### EXTRACTED ENTRIES:
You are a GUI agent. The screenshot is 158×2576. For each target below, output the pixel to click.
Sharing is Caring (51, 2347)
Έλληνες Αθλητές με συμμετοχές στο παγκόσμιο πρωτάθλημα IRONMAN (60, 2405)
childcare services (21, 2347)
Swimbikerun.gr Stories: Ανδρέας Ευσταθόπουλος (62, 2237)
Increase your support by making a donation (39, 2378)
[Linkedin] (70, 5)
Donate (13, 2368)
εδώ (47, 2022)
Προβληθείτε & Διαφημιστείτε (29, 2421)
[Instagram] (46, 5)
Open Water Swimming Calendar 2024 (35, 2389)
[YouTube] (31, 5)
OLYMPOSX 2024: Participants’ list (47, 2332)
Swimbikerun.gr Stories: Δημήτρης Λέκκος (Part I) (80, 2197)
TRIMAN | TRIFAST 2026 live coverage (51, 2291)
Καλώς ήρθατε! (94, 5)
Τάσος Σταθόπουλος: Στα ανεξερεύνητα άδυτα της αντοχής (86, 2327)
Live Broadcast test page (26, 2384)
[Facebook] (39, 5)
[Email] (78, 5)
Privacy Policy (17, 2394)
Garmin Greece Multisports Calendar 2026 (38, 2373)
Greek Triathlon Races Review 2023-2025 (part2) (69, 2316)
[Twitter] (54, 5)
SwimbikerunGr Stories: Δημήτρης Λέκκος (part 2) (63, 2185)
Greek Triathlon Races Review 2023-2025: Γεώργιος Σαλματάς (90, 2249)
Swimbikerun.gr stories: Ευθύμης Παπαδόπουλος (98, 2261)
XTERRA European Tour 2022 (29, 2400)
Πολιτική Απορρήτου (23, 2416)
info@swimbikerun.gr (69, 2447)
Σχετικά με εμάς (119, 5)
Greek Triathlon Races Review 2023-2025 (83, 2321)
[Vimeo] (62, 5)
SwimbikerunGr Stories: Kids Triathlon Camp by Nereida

### ABOUT THIS EXERCISE:
Set down only the lines above that fall between the line holding "Swimbikerun.gr Stories: Ανδρέας" and the line holding "Καλώς ήρθατε! (94, 5)", inclusive, keeping each exact.

### SOLUTION FOR THIS EXERCISE:
Swimbikerun.gr Stories: Ανδρέας Ευσταθόπουλος (62, 2237)
Increase your support by making a donation (39, 2378)
[Linkedin] (70, 5)
Donate (13, 2368)
εδώ (47, 2022)
Προβληθείτε & Διαφημιστείτε (29, 2421)
[Instagram] (46, 5)
Open Water Swimming Calendar 2024 (35, 2389)
[YouTube] (31, 5)
OLYMPOSX 2024: Participants’ list (47, 2332)
Swimbikerun.gr Stories: Δημήτρης Λέκκος (Part I) (80, 2197)
TRIMAN | TRIFAST 2026 live coverage (51, 2291)
Καλώς ήρθατε! (94, 5)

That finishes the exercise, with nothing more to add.